> LIST OF TASKS:
[1] Answer these questions from the proof excerpt:
(a) What lower bound does the chain of inequalities for A_1(u,v)(t) end with?
(b) What single word introduces the chain for A_2(u,v)(t)?
(c) What number labels the final inequality?
[2] Does each statement agree with the proof excerpt? Answer yes or no, and quote the words that decide it.
(a) The inequality for the norm of A(u,v) is introduced with the word "Hence."
(b) The final inequality is numbered (12).
(c) The estimate for A_2(u,v)(t) contains the factor (ψ_0 − r_2).

> SOURCE EXTRACT:
So for \(t\in [0,1], (u,v)\in \partial P_{\epsilon _1},\) we have

$$\begin{aligned} {{\mathcal {A}}}_1(u,v)(t)&=\int \limits _{0}^{1}{{\mathcal {G}}}_\alpha (t,s)\phi (s,u(s),v(s))ds \ge \gamma _{\alpha }\int \limits _{0}^{1}{{\mathcal {G}}}_\alpha (1,s)\phi (s,u(s),v(s))ds\\&\ge (\phi _{0}-r_1)\frac{\gamma _{\alpha }^2}{2}\int \limits _{0}^{1}{{\mathcal {G}}}_\alpha (1,s)ds\Vert (u,v)\Vert \ge \frac{\Vert (u,v)\Vert }{2}. \end{aligned}$$

Analogously

$$\begin{aligned} \begin{aligned} {{\mathcal {A}}}_2(u,v)(t)&=\int \limits _{0}^{1}{{\mathcal {G}}}_\beta (t,s)\psi (s,u(s),v(s))ds\ge \gamma _\beta \int \limits _{0}^{1}{{\mathcal {G}}}_\beta (1,s)\phi (s,u(s),v(s))ds\\&\ge (\psi _{0}-r_2)\frac{\gamma _{\beta }^2}{2}\int \limits _{0}^{1}{{\mathcal {G}}}_\beta (1,s)ds\Vert (u,v)\Vert \ge \frac{\Vert (u,v)\Vert }{2}. \end{aligned}\end{aligned}$$

Therefore, we have

$$\begin{aligned} \Vert {{\mathcal {A}}}(u,v)\Vert \ge \Vert {{\mathcal {A}}}_1(u,v)\Vert +\Vert {{\mathcal {A}}}_2(u,v)\Vert \ge \Vert (u,v)\Vert . \end{aligned}$$
(10)

[Data records]
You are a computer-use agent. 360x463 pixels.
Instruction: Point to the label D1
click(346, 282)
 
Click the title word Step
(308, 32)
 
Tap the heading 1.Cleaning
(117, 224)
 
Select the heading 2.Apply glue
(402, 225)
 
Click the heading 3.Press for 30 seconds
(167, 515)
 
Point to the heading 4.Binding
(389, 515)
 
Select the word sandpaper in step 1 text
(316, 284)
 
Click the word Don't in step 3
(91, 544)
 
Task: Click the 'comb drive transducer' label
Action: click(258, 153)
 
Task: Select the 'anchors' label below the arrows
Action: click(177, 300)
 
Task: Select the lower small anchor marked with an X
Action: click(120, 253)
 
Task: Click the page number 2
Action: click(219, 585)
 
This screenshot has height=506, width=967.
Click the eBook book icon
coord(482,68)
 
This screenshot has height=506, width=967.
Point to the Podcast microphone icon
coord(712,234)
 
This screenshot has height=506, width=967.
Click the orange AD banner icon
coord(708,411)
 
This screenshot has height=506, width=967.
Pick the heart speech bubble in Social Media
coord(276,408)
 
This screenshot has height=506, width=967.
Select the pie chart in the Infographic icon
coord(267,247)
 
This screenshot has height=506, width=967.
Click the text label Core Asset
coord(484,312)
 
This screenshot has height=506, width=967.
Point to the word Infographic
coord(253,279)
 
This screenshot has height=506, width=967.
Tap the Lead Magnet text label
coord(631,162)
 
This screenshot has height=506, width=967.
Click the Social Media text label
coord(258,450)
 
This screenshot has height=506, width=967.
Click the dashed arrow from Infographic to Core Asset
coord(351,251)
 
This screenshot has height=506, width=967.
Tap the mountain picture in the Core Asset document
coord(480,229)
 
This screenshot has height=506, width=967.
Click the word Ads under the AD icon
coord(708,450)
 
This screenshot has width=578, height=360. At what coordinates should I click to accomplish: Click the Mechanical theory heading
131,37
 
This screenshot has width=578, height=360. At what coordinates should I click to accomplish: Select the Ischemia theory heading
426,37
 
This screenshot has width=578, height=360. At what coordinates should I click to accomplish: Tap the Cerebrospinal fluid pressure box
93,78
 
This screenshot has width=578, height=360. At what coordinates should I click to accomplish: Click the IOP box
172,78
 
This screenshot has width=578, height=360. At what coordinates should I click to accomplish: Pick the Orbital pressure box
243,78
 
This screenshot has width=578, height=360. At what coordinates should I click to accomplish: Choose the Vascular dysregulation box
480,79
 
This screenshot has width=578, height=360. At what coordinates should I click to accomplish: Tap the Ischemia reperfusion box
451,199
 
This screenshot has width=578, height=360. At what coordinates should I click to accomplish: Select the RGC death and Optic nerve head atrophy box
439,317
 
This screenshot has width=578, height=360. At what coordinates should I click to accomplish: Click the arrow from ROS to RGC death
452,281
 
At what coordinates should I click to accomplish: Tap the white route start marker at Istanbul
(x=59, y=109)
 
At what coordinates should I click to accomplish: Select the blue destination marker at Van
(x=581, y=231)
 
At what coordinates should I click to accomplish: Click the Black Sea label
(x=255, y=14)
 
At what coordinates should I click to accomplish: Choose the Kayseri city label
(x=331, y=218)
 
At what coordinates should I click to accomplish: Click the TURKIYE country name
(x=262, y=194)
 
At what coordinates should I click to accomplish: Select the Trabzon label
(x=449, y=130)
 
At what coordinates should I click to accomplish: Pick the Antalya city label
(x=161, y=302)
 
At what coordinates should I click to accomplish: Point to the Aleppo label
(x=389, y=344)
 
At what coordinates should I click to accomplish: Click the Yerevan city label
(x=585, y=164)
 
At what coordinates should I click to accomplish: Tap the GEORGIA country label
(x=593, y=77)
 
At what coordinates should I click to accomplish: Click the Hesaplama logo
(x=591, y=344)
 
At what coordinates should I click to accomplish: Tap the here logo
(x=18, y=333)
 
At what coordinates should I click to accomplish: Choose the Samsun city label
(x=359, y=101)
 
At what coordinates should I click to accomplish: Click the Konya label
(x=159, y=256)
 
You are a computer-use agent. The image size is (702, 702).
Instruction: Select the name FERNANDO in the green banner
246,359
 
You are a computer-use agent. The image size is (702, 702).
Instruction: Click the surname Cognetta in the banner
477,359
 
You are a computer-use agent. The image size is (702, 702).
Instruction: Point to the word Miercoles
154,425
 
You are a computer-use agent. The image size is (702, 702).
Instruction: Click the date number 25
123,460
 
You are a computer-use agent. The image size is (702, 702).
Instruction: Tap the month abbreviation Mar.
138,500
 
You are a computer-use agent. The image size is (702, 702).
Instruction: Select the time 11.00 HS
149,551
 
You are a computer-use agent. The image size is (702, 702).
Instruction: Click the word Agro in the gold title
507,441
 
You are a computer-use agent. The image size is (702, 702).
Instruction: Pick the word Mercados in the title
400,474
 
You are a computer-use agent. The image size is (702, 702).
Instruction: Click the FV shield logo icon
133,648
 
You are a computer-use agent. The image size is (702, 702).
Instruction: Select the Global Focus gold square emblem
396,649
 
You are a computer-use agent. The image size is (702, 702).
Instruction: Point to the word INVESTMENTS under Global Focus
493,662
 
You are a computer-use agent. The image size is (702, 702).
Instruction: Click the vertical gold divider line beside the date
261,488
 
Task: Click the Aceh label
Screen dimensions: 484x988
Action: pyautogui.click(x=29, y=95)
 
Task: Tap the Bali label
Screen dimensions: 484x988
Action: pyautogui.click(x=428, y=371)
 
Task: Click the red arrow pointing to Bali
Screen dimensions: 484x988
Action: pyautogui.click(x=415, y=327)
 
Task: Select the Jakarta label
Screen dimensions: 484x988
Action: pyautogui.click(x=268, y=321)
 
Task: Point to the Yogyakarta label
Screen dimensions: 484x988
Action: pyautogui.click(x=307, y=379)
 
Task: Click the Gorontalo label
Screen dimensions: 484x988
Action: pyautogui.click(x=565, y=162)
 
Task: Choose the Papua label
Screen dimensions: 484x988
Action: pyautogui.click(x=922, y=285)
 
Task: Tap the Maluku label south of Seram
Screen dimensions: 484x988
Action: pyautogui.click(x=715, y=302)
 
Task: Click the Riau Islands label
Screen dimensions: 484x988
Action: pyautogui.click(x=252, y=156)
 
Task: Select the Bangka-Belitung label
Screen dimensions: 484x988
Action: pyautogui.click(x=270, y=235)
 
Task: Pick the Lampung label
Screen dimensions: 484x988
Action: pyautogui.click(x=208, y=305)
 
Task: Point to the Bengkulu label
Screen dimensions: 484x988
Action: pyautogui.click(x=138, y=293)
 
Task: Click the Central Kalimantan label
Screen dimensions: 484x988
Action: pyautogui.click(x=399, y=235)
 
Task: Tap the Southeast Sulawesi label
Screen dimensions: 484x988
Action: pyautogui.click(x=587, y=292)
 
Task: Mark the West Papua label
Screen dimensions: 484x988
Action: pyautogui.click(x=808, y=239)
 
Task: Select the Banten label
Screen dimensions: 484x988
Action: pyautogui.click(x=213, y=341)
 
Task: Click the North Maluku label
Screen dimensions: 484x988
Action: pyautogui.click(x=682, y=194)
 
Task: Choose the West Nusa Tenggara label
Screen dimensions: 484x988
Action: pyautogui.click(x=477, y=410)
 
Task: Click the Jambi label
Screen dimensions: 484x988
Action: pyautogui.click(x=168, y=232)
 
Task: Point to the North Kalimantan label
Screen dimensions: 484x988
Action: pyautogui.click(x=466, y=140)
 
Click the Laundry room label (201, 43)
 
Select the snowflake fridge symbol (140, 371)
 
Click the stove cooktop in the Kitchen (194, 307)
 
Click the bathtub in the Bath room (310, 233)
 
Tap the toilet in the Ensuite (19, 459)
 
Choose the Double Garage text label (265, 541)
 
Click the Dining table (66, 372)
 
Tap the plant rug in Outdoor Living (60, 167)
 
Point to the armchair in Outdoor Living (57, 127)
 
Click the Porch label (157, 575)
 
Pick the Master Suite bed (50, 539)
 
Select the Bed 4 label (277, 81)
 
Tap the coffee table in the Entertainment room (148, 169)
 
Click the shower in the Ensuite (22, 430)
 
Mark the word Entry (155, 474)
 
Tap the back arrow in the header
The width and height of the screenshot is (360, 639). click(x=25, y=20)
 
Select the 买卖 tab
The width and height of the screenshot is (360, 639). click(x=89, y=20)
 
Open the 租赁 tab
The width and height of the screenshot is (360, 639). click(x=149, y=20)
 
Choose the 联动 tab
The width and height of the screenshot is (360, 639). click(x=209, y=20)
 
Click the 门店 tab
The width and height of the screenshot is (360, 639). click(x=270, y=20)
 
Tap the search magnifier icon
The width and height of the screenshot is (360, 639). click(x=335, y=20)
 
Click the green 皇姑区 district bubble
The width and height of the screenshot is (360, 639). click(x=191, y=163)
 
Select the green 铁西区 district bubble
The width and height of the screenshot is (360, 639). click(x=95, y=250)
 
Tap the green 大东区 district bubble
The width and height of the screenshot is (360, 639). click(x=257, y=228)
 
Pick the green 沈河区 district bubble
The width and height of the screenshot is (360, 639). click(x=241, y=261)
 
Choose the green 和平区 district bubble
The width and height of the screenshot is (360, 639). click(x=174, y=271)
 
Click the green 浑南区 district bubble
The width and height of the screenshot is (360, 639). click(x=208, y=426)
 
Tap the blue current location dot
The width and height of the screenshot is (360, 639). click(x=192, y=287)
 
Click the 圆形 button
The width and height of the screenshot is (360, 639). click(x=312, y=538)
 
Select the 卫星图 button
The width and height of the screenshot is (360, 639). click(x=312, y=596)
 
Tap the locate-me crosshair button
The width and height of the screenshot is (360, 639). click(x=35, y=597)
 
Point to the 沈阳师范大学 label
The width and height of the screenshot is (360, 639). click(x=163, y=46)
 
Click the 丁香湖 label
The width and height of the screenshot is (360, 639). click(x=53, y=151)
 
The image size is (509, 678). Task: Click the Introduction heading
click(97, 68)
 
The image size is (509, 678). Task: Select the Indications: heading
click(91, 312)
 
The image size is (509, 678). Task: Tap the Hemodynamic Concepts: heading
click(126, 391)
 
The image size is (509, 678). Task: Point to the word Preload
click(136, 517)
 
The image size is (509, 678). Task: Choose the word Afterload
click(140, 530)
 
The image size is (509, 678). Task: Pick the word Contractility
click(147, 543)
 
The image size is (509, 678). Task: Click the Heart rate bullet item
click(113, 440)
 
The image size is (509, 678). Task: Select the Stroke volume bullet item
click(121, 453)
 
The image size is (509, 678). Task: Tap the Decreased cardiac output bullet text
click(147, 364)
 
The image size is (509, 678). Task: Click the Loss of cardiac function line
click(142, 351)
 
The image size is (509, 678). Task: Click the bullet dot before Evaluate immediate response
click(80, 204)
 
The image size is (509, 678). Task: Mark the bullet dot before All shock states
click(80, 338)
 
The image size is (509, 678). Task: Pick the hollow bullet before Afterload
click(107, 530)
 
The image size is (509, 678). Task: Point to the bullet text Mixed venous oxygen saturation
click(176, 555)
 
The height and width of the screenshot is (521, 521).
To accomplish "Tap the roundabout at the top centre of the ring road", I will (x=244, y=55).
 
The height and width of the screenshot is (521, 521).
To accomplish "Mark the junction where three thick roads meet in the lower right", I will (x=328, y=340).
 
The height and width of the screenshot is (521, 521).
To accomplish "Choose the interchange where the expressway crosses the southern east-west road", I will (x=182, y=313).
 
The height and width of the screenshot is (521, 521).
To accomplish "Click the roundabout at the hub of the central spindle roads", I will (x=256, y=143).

> SET OF ANSWERS:
[1]
(a) ‖(u,v)‖/2
(b) Analogously
(c) (10)

[2]
(a) No: "Therefore, we have"
(b) No: "(10)"
(c) Yes: "(\psi _{0}-r_2)"